[start Excerpt to read]
# My pups father, please explain structure of him compared to true working line



## Jmoore728 (Oct 17, 2013)

Hey guys....I recently purchased a new pup...he is now 13 weeks old....This is my 2nd GSD. My first one is no longer with us  My pups father is showline, but he def has a working line attitude. He is now 3 years old and the kennel just recently started him on his protection training. He is coming along very well....My pups grandfather Ken Vom Rosenblick is also excelled in his SchH protection score. 95, 96, and 94.... I've talked to the owner of Ken, and he said Ken is one of his best studs. Ken came from Dux de Cuatro Flores. All are German bloodline. Western Germany I'm pretty sure. 

Here is a picture of my pups father. When looking at the structure, angles, etc, what am I looking for? I'm aware of the American bloodlines and the "roachback", which I don't like at all....When looking at my pups father, how does the structure look, etc....I'm trying to learn this aspect of it. Showline vs working line. I know showline GSD can be great dogs. I've been around a lot of my breeders dog, and they are all great dogs, from my view anyways. Temperament is great on them I think he looks very good, but this is coming from my a novice opinion. Can someone explain this to me in "English" ...lol.... Also, when measuring the withers, how do I go about doing this....Sorry for the rookie questions. I will post some of my pups mother also later. 
I couldn't upload my pups father. It said I need to reformat it, which I can't do on my IPad that I'm aware of...So i will post a couple pictures of his grandfather. They look very similar. My apologies.


----------



## Jmoore728 (Oct 17, 2013)

Another picture of his grandfather. Hopefully in a few years, I will be ready for a true working line GSD. I might not have to if my pup turns into plenty of dog for me. If not, it doesn't matter. I figured this would be a great building block for me. I personally think I'm not experienced enough at this time to handle/train one correctly. I would hate purchasing a great working line GSD and not capable of training him right. I would probably run into issue if I tried. Not willing to risk it yet with boys only being 4.5 and 1 1/2 years old


----------



## DaniFani (Jan 24, 2013)

Jmoore728 said:


> Another picture of his grandfather. Hopefully in a few years, I will be ready for a true working line GSD. I might not have to if my pup turns into plenty of dog for me. If not, it doesn't matter. I figured this would be a great building block for me. I personally think I'm not experienced enough at this time to handle/train one correctly. I would hate purchasing a great working line GSD and not capable of training him right. I would probably run into issue if I tried. Not willing to risk it yet with boys only being 4.5 and 1 1/2 years old
> View attachment 151698


Just wanted to say, a good working line pup isn't some crazy, neurotic, psycho, that the average home can't handle. Sure they need exercise, mental stimulation, and all the other things pups/dogs need, but they def aren't impossible or for *only experienced owners. I have a 12 week old working line, and so far he's been ten times easier than my showline was (granted the showline didn't come from great lines). Even at 12 weeks he's not super hyper (other than normal puppy stuff), he picks up on stuff super quick, was potty trained in hours, he just seems in tune with me. It's awesome! I just wanted to say, you would probably be fine with a working line OR a showline. I hate that some people just think working lines are these insane dogs and they are intimidated to have them. There are plenty here with showline and working line dogs...they're def different, but I bet most would say their working lines are a joy and a lot of them don't "work" them...they're family dogs, and other than the basic family obedience, they just enjoy their families. They don't know or care that they aren't doing IPO, protection, agility, flyball, etc....They just want to be with their families. Just saying, you should give yourself a little more credit. You would probably do just fine with a working line dog OR a showline.
[end Excerpt to read]
■ **Task statement**
Resume the German Shepherd forum thread from the point where it stops. The data that come next are separate from the German Shepherd forum thread.
[start Given material]
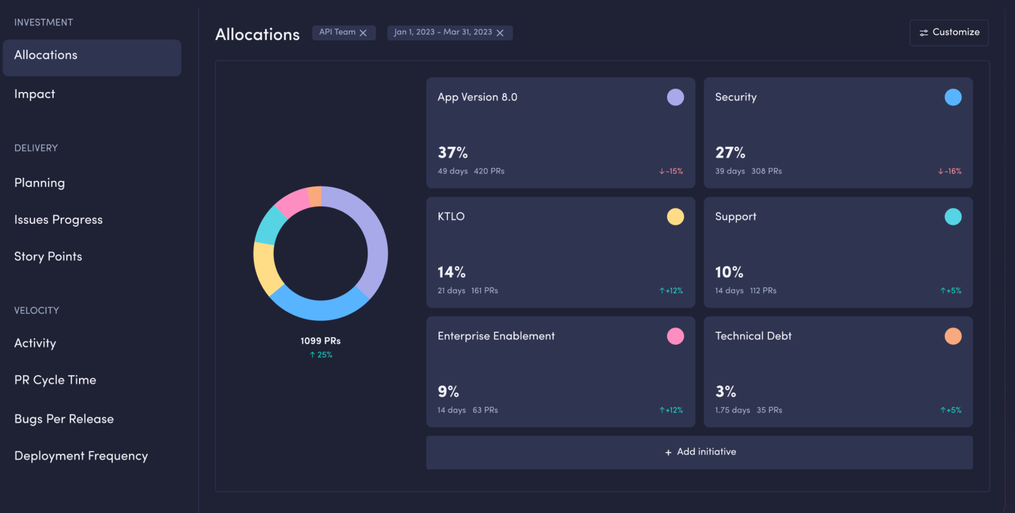
Task: Remove the date range filter tag
Action: [x=500, y=33]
[end Given material]
■ **Written reply**
Oh, and i have a 2 year old son, and kids over all the time. Pup does great with them.


----------



## boomer11 (Jun 9, 2013)

DaniFani said:


> Just wanted to say, a good working line pup isn't some crazy, neurotic, psycho, that the average home can't handle. Sure they need exercise, mental stimulation, and all the other things pups/dogs need, but they def aren't impossible or for *only experienced owners. I have a 12 week old working line, and so far he's been ten times easier than my showline was (granted the showline didn't come from great lines). Even at 12 weeks he's not super hyper (other than normal puppy stuff), he picks up on stuff super quick, was potty trained in hours, he just seems in tune with me. It's awesome! I just wanted to say, you would probably be fine with a working line OR a showline. I hate that some people just think working lines are these insane dogs and they are intimidated to have them. There are plenty here with showline and working line dogs...they're def different, but I bet most would say their working lines are a joy and a lot of them don't "work" them...they're family dogs, and other than the basic family obedience, they just enjoy their families. They don't know or care that they aren't doing IPO, protection, agility, flyball, etc....They just want to be with their families. Just saying, you should give yourself a little more credit. You would probably do just fine with a working line dog OR a showline.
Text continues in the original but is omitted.